# Here's 120 pounds of clean pins!



## silversaddle1 (Dec 5, 2008)

Well here is my stash of gold pins. Someday I will learn how to refine these. With winter coming I will be adding more and more to the tub. I'm guessing it will have well over 140 pounds in it by spring. Think it will yield anything?

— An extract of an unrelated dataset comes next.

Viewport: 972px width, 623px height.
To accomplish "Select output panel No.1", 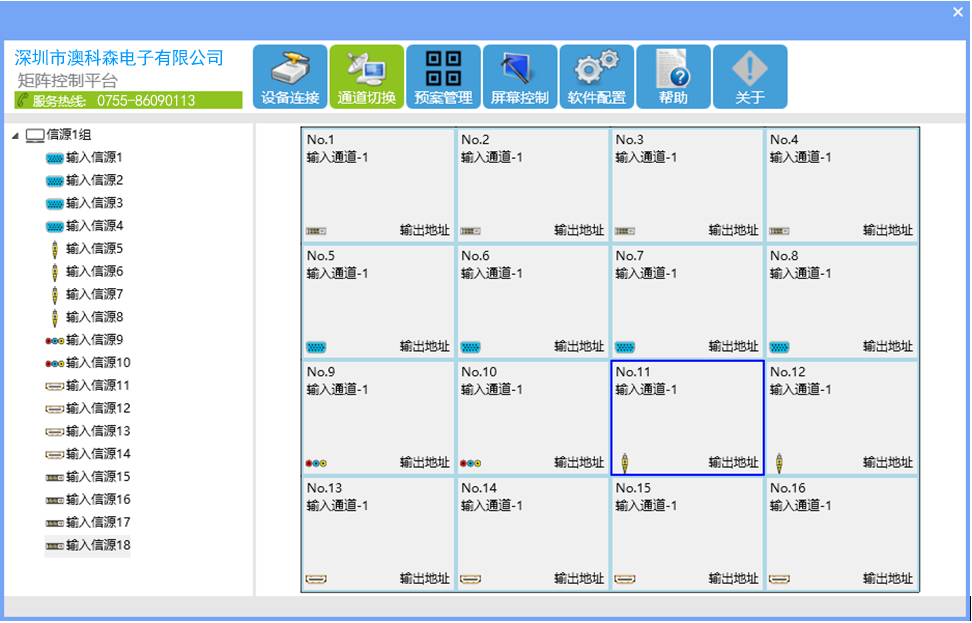I will click(x=378, y=185).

Well I had to delete the pics as some bum used my pic on a e-bay auction!


----------



## mike.fortin (Dec 5, 2008)

myguess, 120# est 8.78oz. mike


----------



## lazersteve (Dec 5, 2008)

I would run them through a large sulfuric cell with a copper basket.

Steve


----------



## Palladium (Dec 5, 2008)

lazersteve said:


> I would run them through a large sulfuric cell with a copper basket.
> 
> Steve



That's the cat's Meow. :wink: 
I 2nd the motion.


----------



## Ignatz61 (Dec 7, 2008)

Steve,
A quick question.
Why a Copper basket? would Stainless work as well?
john


----------



## Ignatz61 (Dec 7, 2008)

Here is a large cell I make using perforated PVC pipe.
It holds about 2 lbs at a time. I used it to strip 12 lbs of telecom scrap. I would stuff it with a plastic rod to help maintain intimate electrical contact. Monday I wll melt the mud to see how much gold there is.


----------



## LeftyTheBandit (Dec 7, 2008)

Or you could sell it on Ebay for $60 / lbs. They are nuts on eBay.


----------



## SilverFox (Dec 7, 2008)

Refine it, then sell the gold bar on ebay after you make all your jealous friends hold it..

Muahahah!


----------



## ChucknC (Dec 9, 2008)

Where are you getting all these from? No company names needed.
Chuck


----------



## silversaddle1 (Dec 9, 2008)

We have a scrap contract with a huge company that does credit card processing. We have been scrapping all their large mainframe type equipment for about 8 years. This is top of the line stuff too, to say. It's nothing to pull into the shop with a half million dollars worth of equipment to scrap. We tear it all down and sell the scrap. The pins are just what I have pulled in my spare time. I have much more to pull, just no time right now. Tonight I'm cutting gold plated fingers off circuit boards. I think I have around 40 pounds of close-cut fingers in front of me right now! I said I was going to sell all this stuff when gold hit $1000.00 an ounce. As you can see, I didn't. Maybe the next time it peaks.


----------



## silversaddle1 (Dec 9, 2008)

Ignatz61 said:


> Here is a large cell I make using perforated PVC pipe.
> It holds about 2 lbs at a time. I used it to strip 12 lbs of telecom scrap. I would stuff it with a plastic rod to help maintain intimate electrical contact. Monday I wll melt the mud to see how much gold there is.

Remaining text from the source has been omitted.